- **Page excerpt**:
Friday, April 16, 2021

Music and Live Concerts

If you love music as much as I do, you have surely missed getting to hear it performed live. My church (University Baptist Church, Hattiesburg) has been having in-person services on the front sidewalk/lawn during nice weather, with piano and sometimes strings, and singing.

Sundays at 10:00 a.m. on front lawn

Services are also recorded for YouTube
Alejandro Junco and Patricia Rezende Vanuci

Easter Sunday

The first live concert I attended since the March 2020 shutdown was April 1, 2021, at the Hattiesburg Cultural Center with Klasinc&Loncar Guitar Duo (a husband and wife duo originally from Croatia and Austria), and Trio Bolero (featuring Miroslav and Klasinc Lonar and cellist Rebekah Stark Johnson). The audience was limited to 75 people and the evening was an exciting return to hearing live music.

Trio Bolero (Miroslav Loncar, Rebekah Stark Johnson, and Klasinc Loncar)

After a year-long absence, our Back Door Coffeehouse returned on April 8 with Tom Kimmel joined by Alejandro Junco. Tom is a singer/songwriter/poet who now lives in Hattiesburg and Alejandro Junco is a talented Cuban violinist studying at USM.  What a treat for us all!

Adding to the joy of my music news, The Meistersingers have resumed rehearsals and will be preparing the breath of life by Dan Forrest for a June concert, with the composer present and at the piano.

- **Tasks to complete**:
A: How would you put this sentence from the music and live concerts post into Spanish: "After a year-long absence, our Back Door Coffeehouse returned on April 8 with Tom Kimmel joined by Alejandro Junco."
B: Can you reproduce part of the music and live concerts post word for word, beginning at the words "The first live" and stopping after the words "for us all!"?
C: Could you go on with the music and live concerts post, picking up after its final sentence?

- **Input data**:
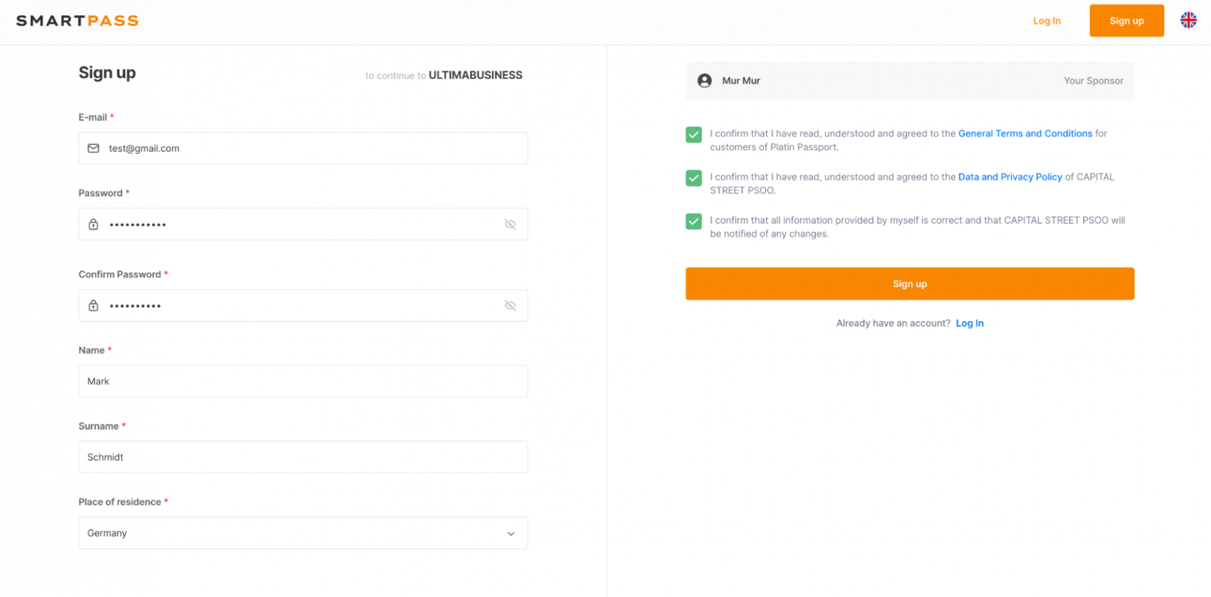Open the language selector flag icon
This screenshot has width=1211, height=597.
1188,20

* * *

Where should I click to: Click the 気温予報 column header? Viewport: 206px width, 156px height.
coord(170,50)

- **Answers for each item**:
A: Después de una ausencia de un año, nuestro Back Door Coffeehouse regresó el 8 de abril con Tom Kimmel acompañado por Alejandro Junco.

B:
The first live concert I attended since the March 2020 shutdown was April 1, 2021, at the Hattiesburg Cultural Center with Klasinc&Loncar Guitar Duo (a husband and wife duo originally from Croatia and Austria), and Trio Bolero (featuring Miroslav and Klasinc Lonar and cellist Rebekah Stark Johnson). The audience was limited to 75 people and the evening was an exciting return to hearing live music.

Trio Bolero (Miroslav Loncar, Rebekah Stark Johnson, and Klasinc Loncar)

After a year-long absence, our Back Door Coffeehouse returned on April 8 with Tom Kimmel joined by Alejandro Junco. Tom is a singer/songwriter/poet who now lives in Hattiesburg and Alejandro Junco is a talented Cuban violinist studying at USM.  What a treat for us all!

C:
How wonderful it is to get to sing again! We are observing strict Covid precautions and are very aware that this is how we can begin to be together safely. 

Sunday, April 11, 2021

Catching Up on March Happenings

 Before getting too far past March, I should post that my Cinque Terre fabric collage won a 3rd place ribbon in the South Mississippi Art Association 44th Annual Show (postponed from December 2020) in the "Other" category.  Like many events, due to Covid this was an online virtual show, but all the pieces can be seen on the link above.

Cinque Terre, 23" x 52"
In other stitching news, I made two more leaf pieces, one for Jackie Watkins in our Southern Fiber Artists exchange group, and one as a donation to Studio Art Quilt Associates annual auction.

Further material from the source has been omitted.